■ TO DO
Arrange the lines as a numbered list, leaving out blank lines, covering only the records between the line holding "You are a GUI" and the line holding "The width and", inclusive.
-- begin RECORDS FOR THE EXERCISE --
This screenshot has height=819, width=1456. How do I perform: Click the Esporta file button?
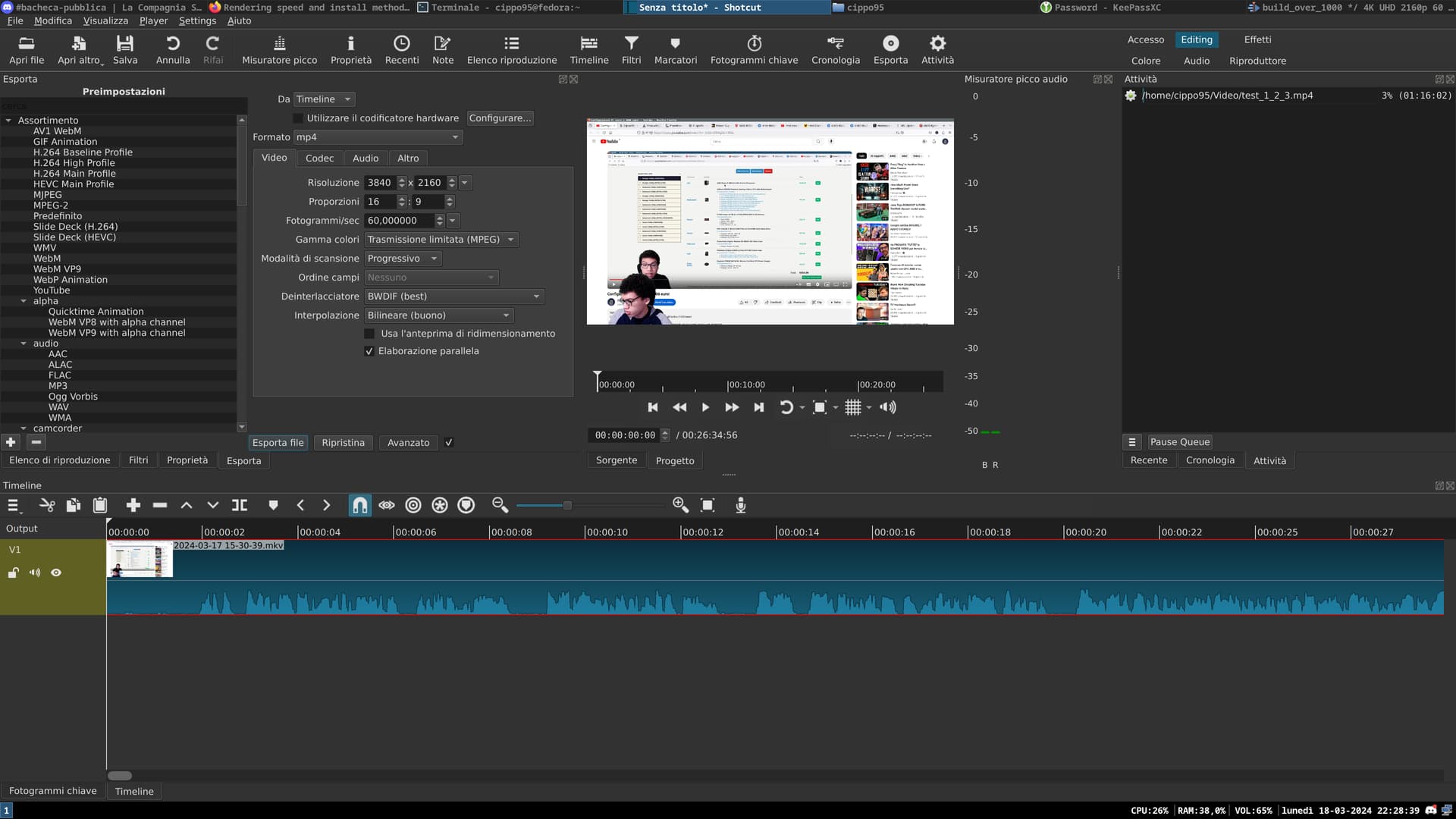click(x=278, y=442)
-- end RECORDS FOR THE EXERCISE --
-- begin RECORDS FOR THE EXERCISE --
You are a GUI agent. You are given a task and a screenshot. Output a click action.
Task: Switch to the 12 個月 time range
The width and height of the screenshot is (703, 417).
-- end RECORDS FOR THE EXERCISE --
■ RESPONSE FOR THIS EXERCISE
1. You are a GUI agent. You are given a task and a screenshot. Output a click action.
2. Task: Switch to the 12 個月 time range
3. The width and height of the screenshot is (703, 417).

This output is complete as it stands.